• _ABOUT THIS TASK_
All lines from the first line of the material up to and including the line with "This screenshot has height=420, width=656." must be copied exactly, and no others.

• _SUPPLIED ENTRIES_
..........

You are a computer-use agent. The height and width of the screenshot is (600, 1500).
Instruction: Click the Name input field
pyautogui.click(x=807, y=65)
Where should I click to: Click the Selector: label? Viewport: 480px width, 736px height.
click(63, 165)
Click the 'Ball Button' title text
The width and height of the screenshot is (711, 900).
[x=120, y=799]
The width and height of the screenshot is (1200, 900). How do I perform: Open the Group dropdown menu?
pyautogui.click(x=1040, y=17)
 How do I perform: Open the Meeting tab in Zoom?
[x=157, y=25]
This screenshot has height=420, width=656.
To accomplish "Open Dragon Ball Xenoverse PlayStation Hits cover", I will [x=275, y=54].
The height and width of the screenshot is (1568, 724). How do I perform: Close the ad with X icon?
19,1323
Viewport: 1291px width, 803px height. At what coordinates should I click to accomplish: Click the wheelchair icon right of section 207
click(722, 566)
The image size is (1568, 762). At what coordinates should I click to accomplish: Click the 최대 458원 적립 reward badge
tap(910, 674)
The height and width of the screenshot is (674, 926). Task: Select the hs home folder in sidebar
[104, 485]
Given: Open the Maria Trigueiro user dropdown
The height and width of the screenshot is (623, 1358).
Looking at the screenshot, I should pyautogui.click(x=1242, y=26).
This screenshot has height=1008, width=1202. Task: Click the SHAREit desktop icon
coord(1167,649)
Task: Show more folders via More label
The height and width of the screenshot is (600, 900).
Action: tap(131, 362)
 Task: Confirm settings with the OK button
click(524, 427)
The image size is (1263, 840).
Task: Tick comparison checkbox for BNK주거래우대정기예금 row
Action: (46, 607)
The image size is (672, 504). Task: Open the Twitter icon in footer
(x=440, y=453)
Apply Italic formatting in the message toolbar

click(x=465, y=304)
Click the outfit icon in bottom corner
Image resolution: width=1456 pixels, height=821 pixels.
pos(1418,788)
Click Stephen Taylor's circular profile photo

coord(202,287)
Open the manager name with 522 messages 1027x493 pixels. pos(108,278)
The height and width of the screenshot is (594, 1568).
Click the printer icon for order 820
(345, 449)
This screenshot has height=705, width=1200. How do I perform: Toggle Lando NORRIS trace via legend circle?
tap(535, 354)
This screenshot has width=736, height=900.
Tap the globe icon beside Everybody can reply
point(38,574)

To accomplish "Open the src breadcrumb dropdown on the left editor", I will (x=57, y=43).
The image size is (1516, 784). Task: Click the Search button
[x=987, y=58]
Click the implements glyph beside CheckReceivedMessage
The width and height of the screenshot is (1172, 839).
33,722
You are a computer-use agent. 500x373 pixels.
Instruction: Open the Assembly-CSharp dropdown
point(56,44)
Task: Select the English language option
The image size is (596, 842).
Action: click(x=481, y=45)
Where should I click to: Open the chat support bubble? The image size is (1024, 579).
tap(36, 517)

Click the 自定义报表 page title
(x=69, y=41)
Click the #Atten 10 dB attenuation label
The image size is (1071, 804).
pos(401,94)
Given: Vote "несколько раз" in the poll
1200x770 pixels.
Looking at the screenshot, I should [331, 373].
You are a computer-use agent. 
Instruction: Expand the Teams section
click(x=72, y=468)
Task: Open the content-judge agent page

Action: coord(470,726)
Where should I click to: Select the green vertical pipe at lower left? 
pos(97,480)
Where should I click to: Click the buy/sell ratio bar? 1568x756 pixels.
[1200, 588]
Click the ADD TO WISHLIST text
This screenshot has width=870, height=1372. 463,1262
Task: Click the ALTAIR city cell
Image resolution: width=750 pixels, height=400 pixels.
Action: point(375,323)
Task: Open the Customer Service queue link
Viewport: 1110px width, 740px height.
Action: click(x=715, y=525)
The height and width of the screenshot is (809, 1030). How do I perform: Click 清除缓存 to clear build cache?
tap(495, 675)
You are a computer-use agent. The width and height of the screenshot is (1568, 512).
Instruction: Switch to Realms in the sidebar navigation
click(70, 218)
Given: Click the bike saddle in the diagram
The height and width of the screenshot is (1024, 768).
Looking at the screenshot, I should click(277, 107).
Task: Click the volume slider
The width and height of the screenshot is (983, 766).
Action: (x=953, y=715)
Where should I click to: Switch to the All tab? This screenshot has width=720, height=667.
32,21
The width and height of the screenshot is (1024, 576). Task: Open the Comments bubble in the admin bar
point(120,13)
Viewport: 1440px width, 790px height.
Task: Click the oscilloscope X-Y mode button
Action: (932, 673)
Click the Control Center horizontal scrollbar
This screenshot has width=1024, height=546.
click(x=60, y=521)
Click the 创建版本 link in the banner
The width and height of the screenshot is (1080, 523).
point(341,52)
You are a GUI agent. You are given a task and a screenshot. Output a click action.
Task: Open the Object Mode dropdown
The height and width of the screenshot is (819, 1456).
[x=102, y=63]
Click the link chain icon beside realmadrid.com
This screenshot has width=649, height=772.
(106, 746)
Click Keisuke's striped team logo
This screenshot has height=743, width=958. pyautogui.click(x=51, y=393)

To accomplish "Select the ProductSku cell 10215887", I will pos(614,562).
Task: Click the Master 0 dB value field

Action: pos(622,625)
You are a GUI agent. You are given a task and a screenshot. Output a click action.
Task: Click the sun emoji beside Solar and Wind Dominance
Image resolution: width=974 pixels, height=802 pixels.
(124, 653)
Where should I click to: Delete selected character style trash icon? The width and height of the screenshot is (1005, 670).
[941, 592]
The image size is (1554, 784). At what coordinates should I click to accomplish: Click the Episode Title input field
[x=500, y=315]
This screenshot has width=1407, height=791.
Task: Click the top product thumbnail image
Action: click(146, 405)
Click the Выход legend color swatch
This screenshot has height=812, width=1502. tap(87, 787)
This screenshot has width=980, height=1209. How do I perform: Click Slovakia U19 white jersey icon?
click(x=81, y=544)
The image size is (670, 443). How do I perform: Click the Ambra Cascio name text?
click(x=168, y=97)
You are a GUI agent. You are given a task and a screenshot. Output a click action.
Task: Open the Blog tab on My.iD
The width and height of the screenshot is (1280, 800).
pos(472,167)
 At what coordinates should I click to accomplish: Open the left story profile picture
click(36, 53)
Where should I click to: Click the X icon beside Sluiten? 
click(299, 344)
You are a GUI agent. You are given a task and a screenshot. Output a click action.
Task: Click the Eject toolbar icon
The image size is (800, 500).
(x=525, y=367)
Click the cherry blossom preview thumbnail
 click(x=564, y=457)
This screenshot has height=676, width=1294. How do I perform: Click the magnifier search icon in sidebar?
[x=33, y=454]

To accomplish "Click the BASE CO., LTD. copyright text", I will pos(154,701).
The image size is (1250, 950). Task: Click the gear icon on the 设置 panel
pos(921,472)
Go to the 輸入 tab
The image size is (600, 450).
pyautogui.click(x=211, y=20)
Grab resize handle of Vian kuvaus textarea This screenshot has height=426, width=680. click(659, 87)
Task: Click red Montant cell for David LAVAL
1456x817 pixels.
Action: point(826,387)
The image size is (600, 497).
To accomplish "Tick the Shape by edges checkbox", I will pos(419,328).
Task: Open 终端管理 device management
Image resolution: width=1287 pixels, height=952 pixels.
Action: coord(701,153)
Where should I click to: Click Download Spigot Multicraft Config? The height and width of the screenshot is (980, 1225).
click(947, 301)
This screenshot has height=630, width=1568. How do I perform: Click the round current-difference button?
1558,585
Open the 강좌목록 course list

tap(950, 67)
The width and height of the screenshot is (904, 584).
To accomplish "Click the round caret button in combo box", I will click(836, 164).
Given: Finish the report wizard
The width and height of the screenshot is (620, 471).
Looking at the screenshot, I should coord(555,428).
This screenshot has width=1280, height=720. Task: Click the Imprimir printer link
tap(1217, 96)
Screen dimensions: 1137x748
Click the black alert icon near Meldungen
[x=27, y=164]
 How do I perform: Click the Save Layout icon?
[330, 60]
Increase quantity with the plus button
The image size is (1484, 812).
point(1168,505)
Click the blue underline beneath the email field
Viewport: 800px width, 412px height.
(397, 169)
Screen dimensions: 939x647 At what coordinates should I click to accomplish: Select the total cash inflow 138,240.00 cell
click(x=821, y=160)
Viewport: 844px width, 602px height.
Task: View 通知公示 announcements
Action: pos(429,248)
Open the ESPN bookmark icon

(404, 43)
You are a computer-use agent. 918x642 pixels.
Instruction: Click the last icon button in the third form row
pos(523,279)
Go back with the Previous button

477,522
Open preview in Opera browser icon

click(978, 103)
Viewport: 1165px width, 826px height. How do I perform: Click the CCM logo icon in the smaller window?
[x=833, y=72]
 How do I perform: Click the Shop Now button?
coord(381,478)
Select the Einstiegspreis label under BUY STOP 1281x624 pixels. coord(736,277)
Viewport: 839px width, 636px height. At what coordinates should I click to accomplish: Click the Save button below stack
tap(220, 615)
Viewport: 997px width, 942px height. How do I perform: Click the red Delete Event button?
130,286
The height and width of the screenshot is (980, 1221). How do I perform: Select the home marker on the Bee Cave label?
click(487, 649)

..........

• _RESPONSE TO THIS EXERCISE_
You are a computer-use agent. The height and width of the screenshot is (600, 1500).
Instruction: Click the Name input field
pyautogui.click(x=807, y=65)
Where should I click to: Click the Selector: label? Viewport: 480px width, 736px height.
click(63, 165)
Click the 'Ball Button' title text
The width and height of the screenshot is (711, 900).
[x=120, y=799]
The width and height of the screenshot is (1200, 900). How do I perform: Open the Group dropdown menu?
pyautogui.click(x=1040, y=17)
 How do I perform: Open the Meeting tab in Zoom?
[x=157, y=25]
This screenshot has height=420, width=656.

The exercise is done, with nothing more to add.